Ce colloque propose une exploration multidisciplinaire de thèmes actuels en recherche concernant les enjeux vécus par les jeunes (14-30 ans) de minorités sexuelles en prenant en compte le rapport aux espaces géographiques, symboliques et virtuels. L’expression « minorités sexuelles » réfère à divers groupes minorisés en raison de corps ou d’apparences corporelles, d’orientations sexuelles, d’identités ou de filiation non conformes aux normes culturelles sur la sexualité et le genre, et donc exposés à la stigmatisation et aux discriminations. Elle désigne principalement les jeunes lesbiennes, gais, bisexuels, transsexuels/transgenres et queer (LGBTQ). Les problématiques touchant ces jeunes relèvent d’enjeux spécifiques liés à la fois à l’appartenance à un groupe d’âge, en transition de l’adolescence jusqu’à l’âge adulte, et à une cohorte générationnelle distincte des précédentes en raison des contextes juridiques, sociaux et culturels dans lesquels elle vit. Les études ont, à ce jour, essentiellement porté sur les milieux urbains, négligeant les petites villes et les régions rurales, où les conditions socioculturelles peuvent contribuer à amplifier les difficultés de dévoilement et d’expression publique de l’identité ou des préférences sexuelles. La rareté ou l’absence de réseaux associatifs ou de rencontres et la carence de ressources d’aide dans le domaine de la santé et des services sociaux pourraient contribuer à l’isolement et aux sentiments d’aliénation et de malaise chez ces jeunes.
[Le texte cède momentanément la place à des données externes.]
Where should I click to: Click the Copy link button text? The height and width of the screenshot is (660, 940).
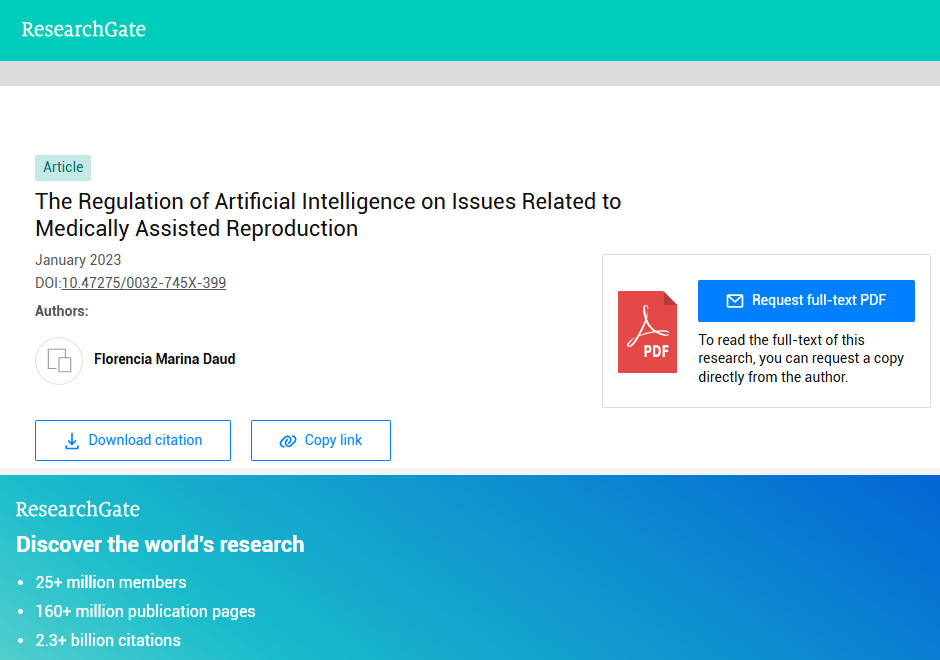[x=333, y=440]
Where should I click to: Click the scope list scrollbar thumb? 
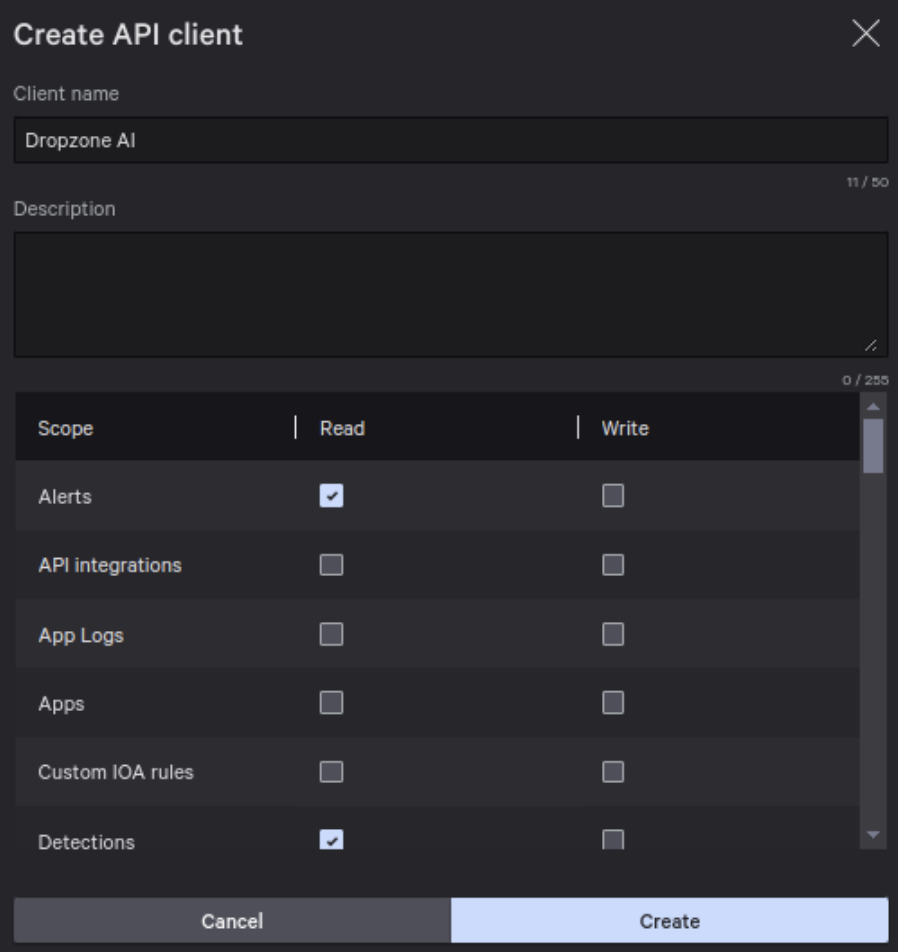pyautogui.click(x=873, y=445)
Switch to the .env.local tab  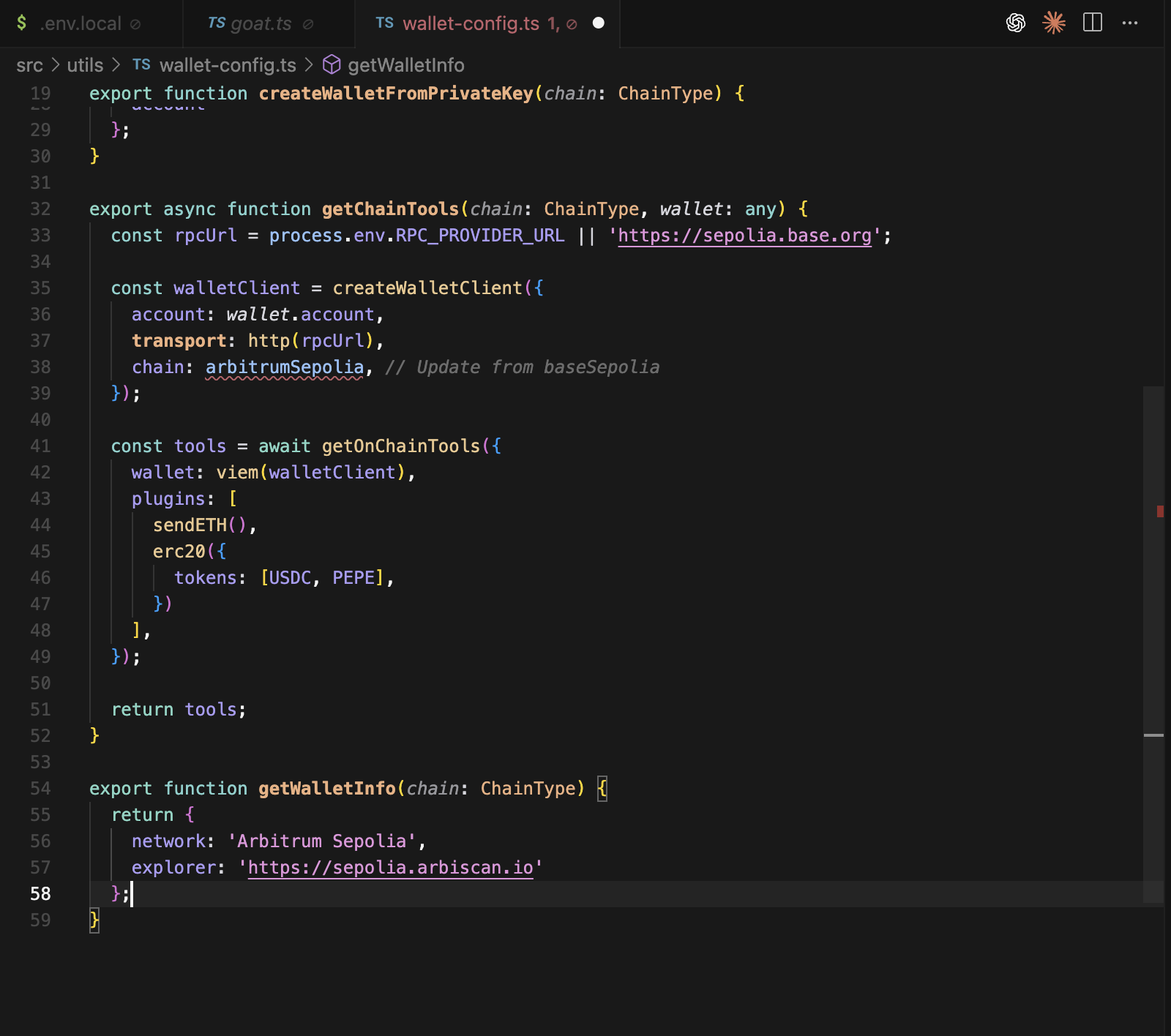81,23
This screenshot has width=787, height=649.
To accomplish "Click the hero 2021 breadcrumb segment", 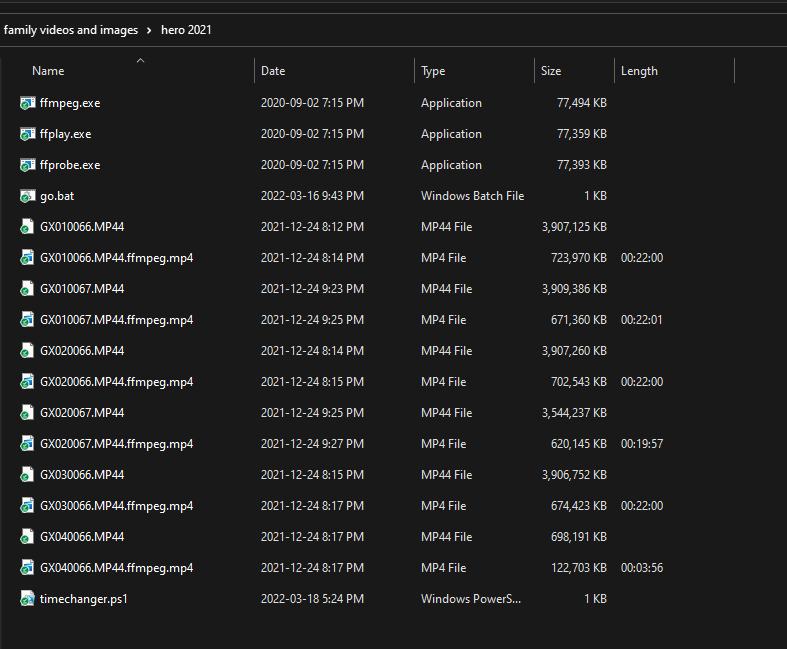I will (186, 30).

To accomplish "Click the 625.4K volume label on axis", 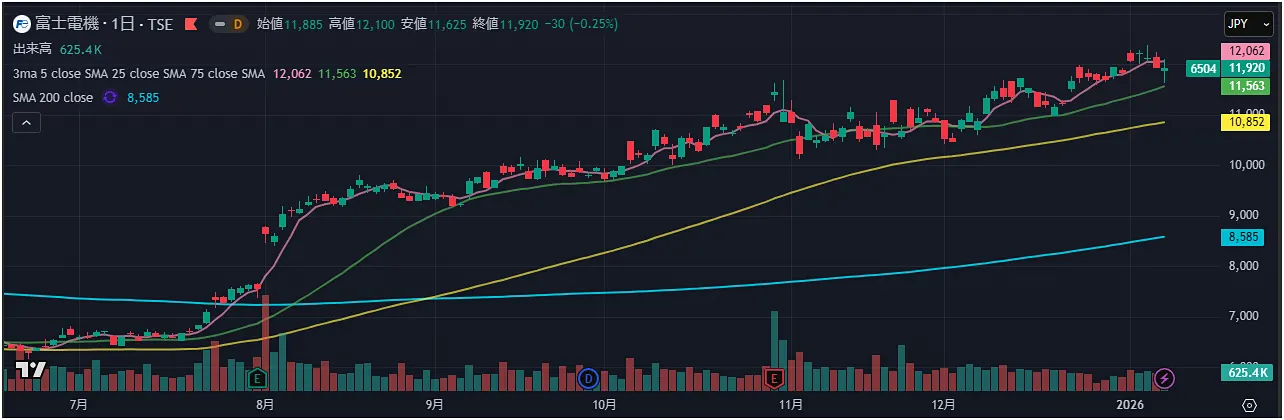I will (x=1249, y=373).
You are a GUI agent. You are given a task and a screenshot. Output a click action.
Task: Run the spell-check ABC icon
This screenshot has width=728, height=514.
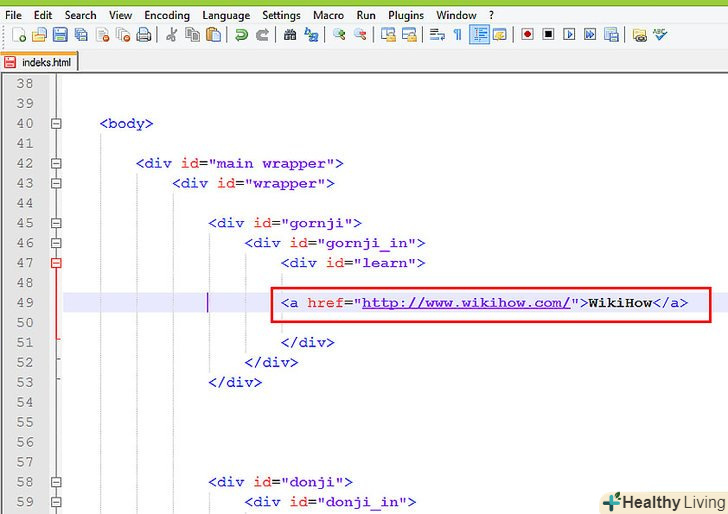point(660,35)
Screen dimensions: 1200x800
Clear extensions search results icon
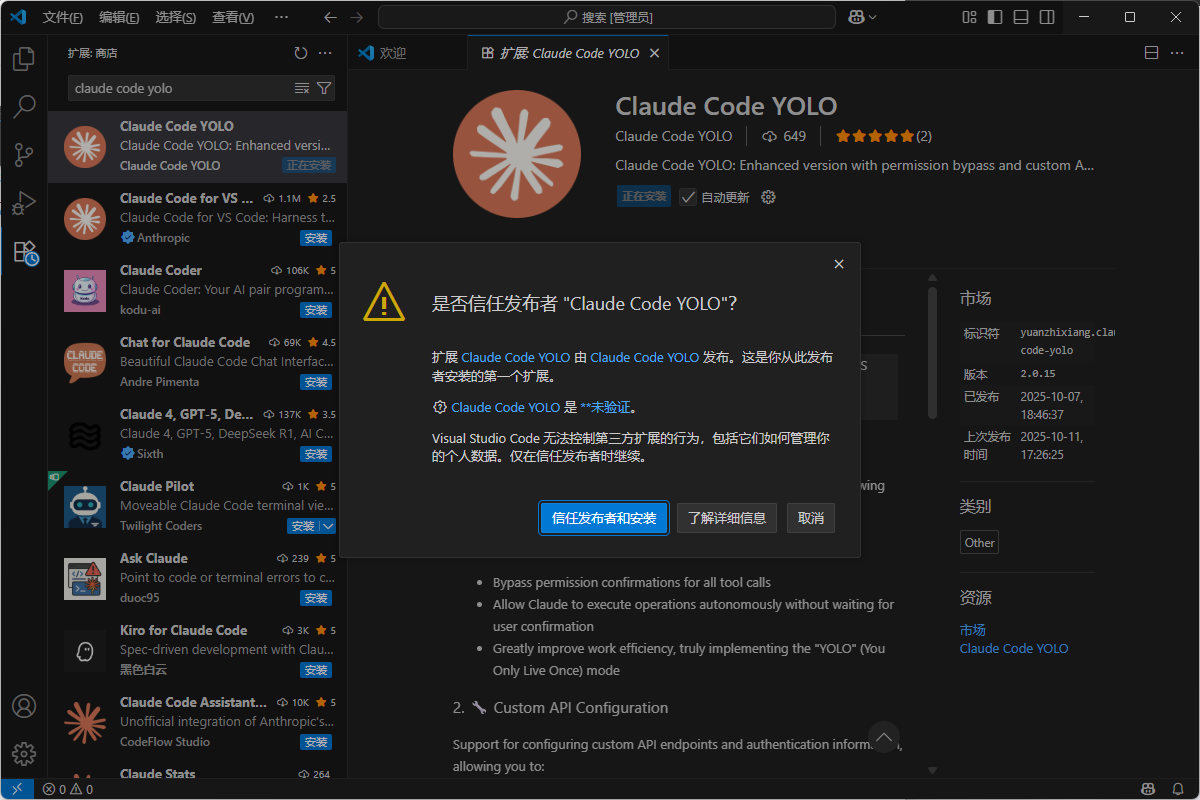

En revanche, l’expansion d’Internet et des médias sociaux ouvre des espaces virtuels accessibles, anonymes et gratuits, dont la fréquentation a des impacts en termes de résilience et de vulnérabilité.
Réunissant des chercheurs émergents et établis du Québec et de la France, ce colloque examine les réalités quotidiennes, sociales, relationnelles et sexuelles de ces jeunes sous trois angles :
1) Les variations régionales : les processus d’affirmation ou de coming out, les expériences conjugales et relationnelles, les comportements et la santé sexuels, la victimisation liée au statut sexuel minoritaire seront considérées tantôt en ressortant des spécificités liées au contexte sociogéographique (p. ex. le milieu rural), tantôt à travers une approche comparative interrégionale;
2) Les espaces virtuels : les mêmes dimensions seront revisitées en lien avec les usages d’Internet et des réseaux sociaux afin d’explorer comment les jeunes de minorités sexuelles s’approprient et utilisent ces nouveaux médias, tout en comparant aussi selon les caractéristiques de leur milieu résidentiel;
3) Les représentations des espaces géographiques et symboliques : certains quartiers urbains, contemporains ou mémoriels, sont associés à des usages commerciaux, associatifs et résidentiels par les minorités sexuelles et deviennent ainsi investis de significations multiples témoignant de processus d’identification ou de distanciation symbolique qui varient selon les générations LGBTQ.